Rather than downloading malicious files, the adversary creates a snapshot of the victim server’s entire hard drive and simply shares it using the ModifySnapshotAttribute API with an external cloud account the attacker controls. Then the attacker restores the snapshot and then perform attacks such as offline credential dumping, etc.
Trust abuse via Entra ID tenant relationships
China-nexus actor Murky Panda compromised upstream IT service providers to silently pivot into downstream victims through trusted Entra ID (formerly Azure AD) tenant connections. Hacking into Entra ID tenant configurations to gain admin privileges is also a feature of ransomware group Storm-0501’s tradecraft.
Pulling secrets directly from cloud vaults
Groups such as Storm-0501 have abused cloud-native secrets stores such as AWS Secrets Manager to harvest credentials as part of its broader ransomware and extortion campaigns.
Instead of dumping credentials from endpoints, attackers query secrets directly through cloud APIs. This avoids endpoint detection and shifts the attack into places many security teams monitor less closely, if at all.
Touching the void
Malicious actors have even built cloud-native malware made up of custom loaders, implants, rootkits, and modular plugins, and designed to achieve persistence on compromised targets.

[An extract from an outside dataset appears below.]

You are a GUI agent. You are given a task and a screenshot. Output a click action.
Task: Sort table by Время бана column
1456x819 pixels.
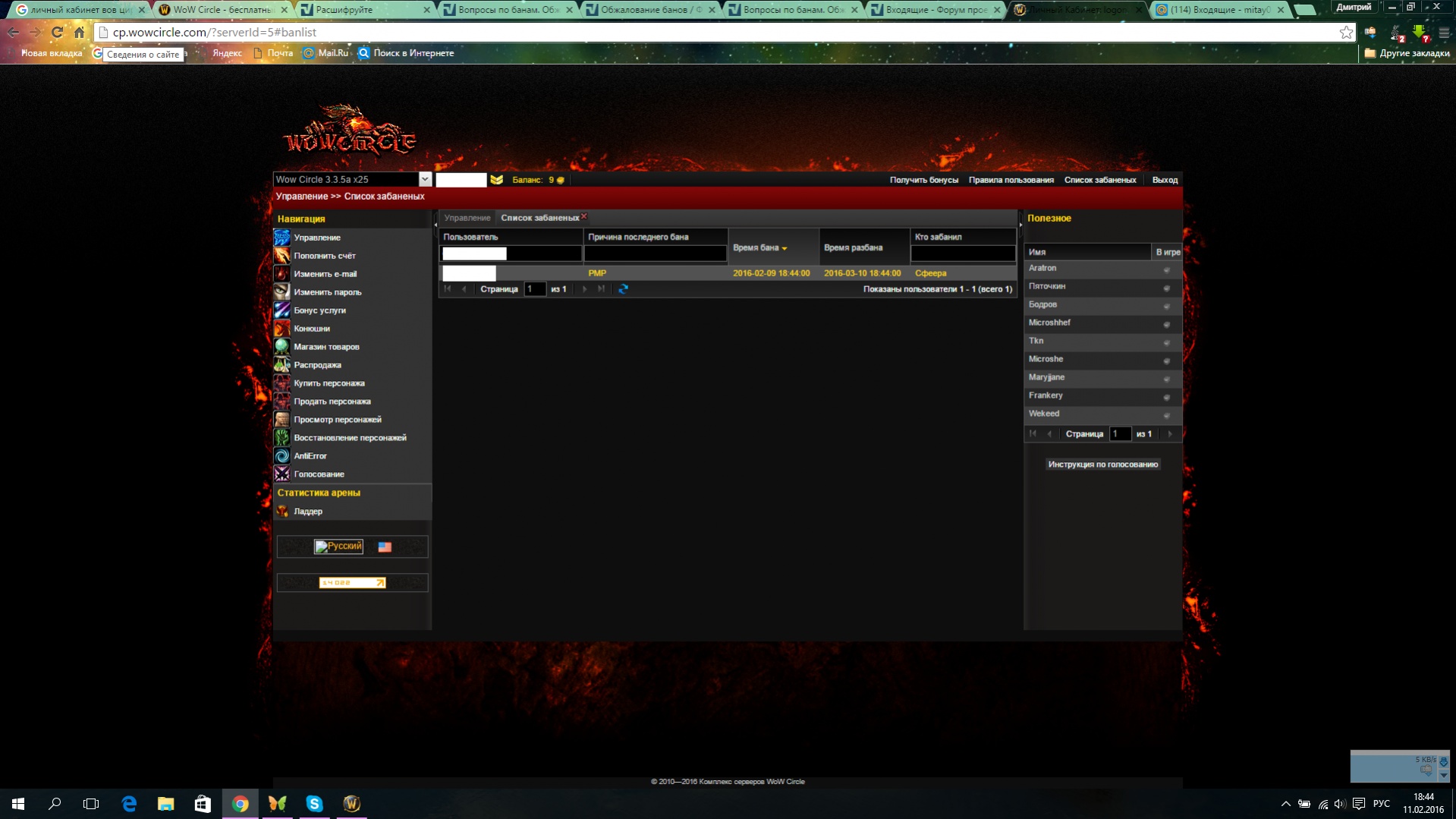759,248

For example, the VoidLink malware is a highly advanced framework that is purpose-built to compromise major cloud infrastructures such as AWS, Azure, GCP, and Kubernetes clusters. The framework, apparently built and maintained by Chinese-affiliated developers, was first identified by researchers from Check Point.
Reasearches have said that VoidLink has been developed by a single person with assistance from an artificial intelligence (AI) model. It specifically targets linux/unix systems and it shows how AI has industrialized cybercrime. What once required skilled operators and time can now be bought, automated, and scaled globally withing as little as a few weeks.
Conclusions
Threat actors are clearly achieving the upper hand by utilizing cloud and AI to scale their operations. More security layers are required to stay ahead of this trend. If the enterprise has not augmented its security posture over the last few years, it is woefully behind. This is especially true with the hybrid and remote work, cloud first, culture that as spread throughout the workforce.